I really hope things stay better for you guys. Is that foolish hope?

Wishing you luck....


----------



## Therealbrighteyes (Feb 11, 2010)

Convection said:


> All right, at the risk of having my head bitten off, I will ask.
> 
> TRBE, I am glad to hear things are going better right now. But what about the greater scheme of things?
> 
> ...


It might be foolish hope. We both talked about everything and I think for the first time listened. We have also been doing extensive counseling, which has helped tremendously with our communication or lack there of. The way we interact with each other is totally different now. He is a better person, as am I. I do hope it stays that way. For now though, things are so much better and we are making long term plans for many things. I think we both realized neither has been fair to one another and our half assed attempts in the past was just that. Before throwing in the towel on almost 21 years of marriage, we could focus on each other for a solid 6 months and see how we feel. I hope he is in agreement, but both of us are much calmer, happier and actually want to be with each other. It's tough because a lot of old feelings creep in but I can chose to focus on the negatives or the positives. I am chosing the later.  Thank you for your well wishes.


----------



## Deejo (May 20, 2008)

Well, hot damn.

That's really great to hear TRBE.

I mean that you have been back for more than 24 hours and haven't got banned ...
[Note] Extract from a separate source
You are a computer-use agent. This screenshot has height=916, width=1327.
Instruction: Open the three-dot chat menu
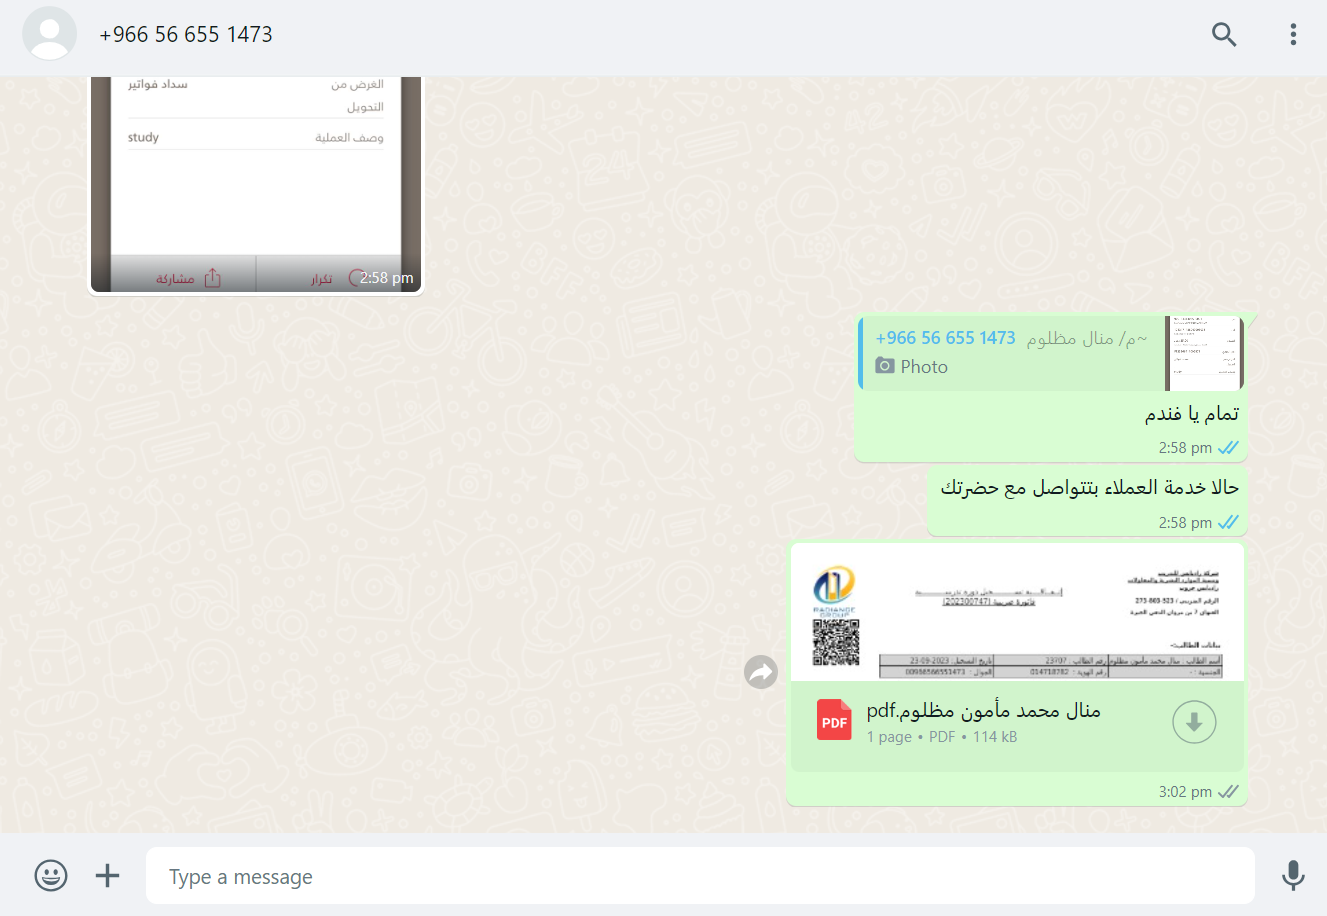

Great news on the marriage front too ...


----------



## SimplyAmorous (Nov 25, 2009)

Laughing at the banning comment .. Hey that's really wonderful to hear.. you 2 have really been through it --come Hell or high water, managing to get through your Prime years even (God help you with his attitude)...and somehow you have remained by his side...

Now that is Love...

When I'd read your posts, I'd just think...I'd want to kill that ______, don't know how you managed to hang on...really!! ..But you'd always maintain how you loved that man!...

Just great to hear it has turned around for you & he.. you sure carried the faith!


----------



## Therealbrighteyes (Feb 11, 2010)

heartsbeating said:


> Welcome back.
> 
> 'Animals strike curious poses, they feel the heat...'
> 
> Has the reconnection continued since, over the last 6 months?


Yes.


----------



## Therealbrighteyes (Feb 11, 2010)

Deejo said:


> Well, hot damn.
> 
> That's really great to hear TREBE.
> 
> ...


I think I know what men feel like now. Having always been the higher drive person in the relationship, regular sex now makes me calm and happy. Oddly, my lower drive husband is now high drive. He said he was always high drive but needed closeness to want sex. When we fought and acted like we did, he had zero desire for sex.....which oddly is when I wanted it the most. Validation. You can imagine how awful that was to a relationship. 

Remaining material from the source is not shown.